Stored data entries:
▼▼▼
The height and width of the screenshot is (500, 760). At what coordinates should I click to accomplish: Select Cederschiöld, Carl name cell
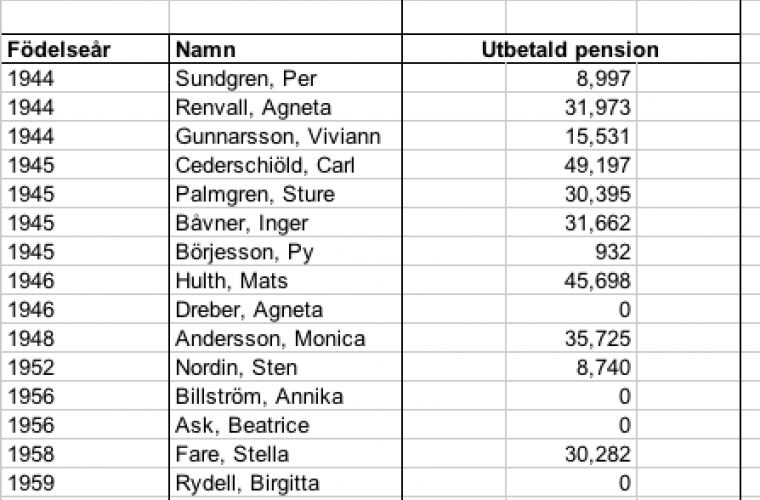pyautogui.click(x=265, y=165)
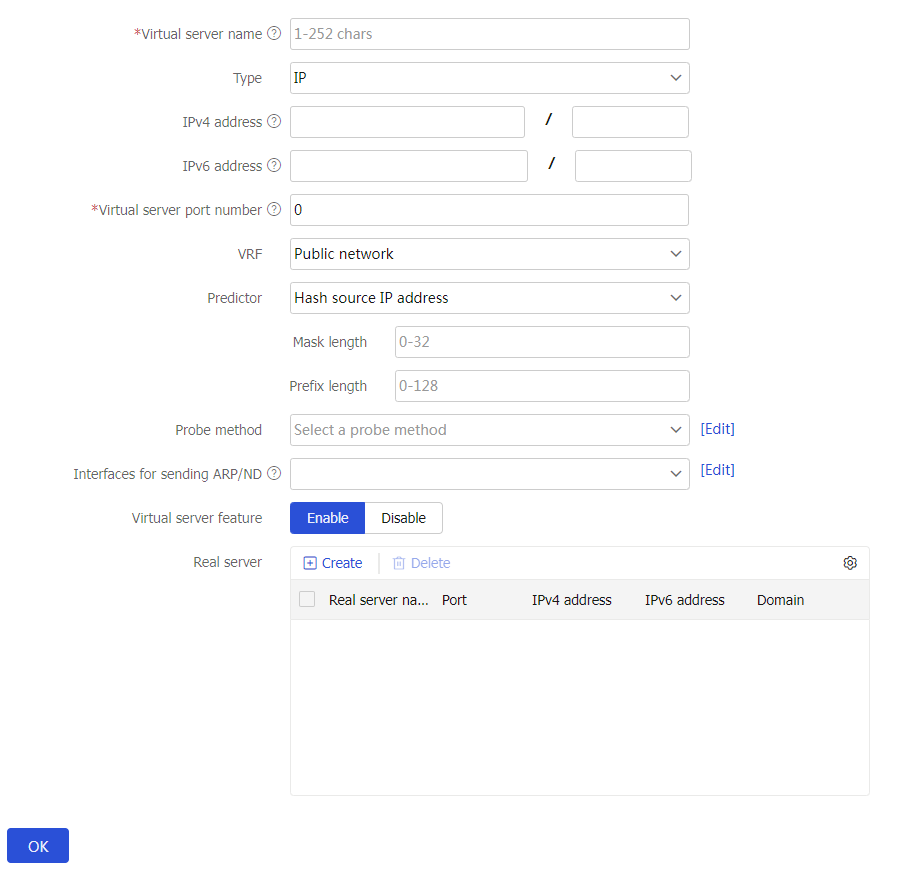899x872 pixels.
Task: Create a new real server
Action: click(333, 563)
▲▲▲
» TASK INSTRUCTIONS
Print each entry above exactly. The pictures should not be printed.

» EXERCISE ANSWER
The height and width of the screenshot is (500, 760). At what coordinates should I click to accomplish: Select Cederschiöld, Carl name cell
pyautogui.click(x=265, y=165)
899x872 pixels.
Task: Create a new real server
Action: click(333, 563)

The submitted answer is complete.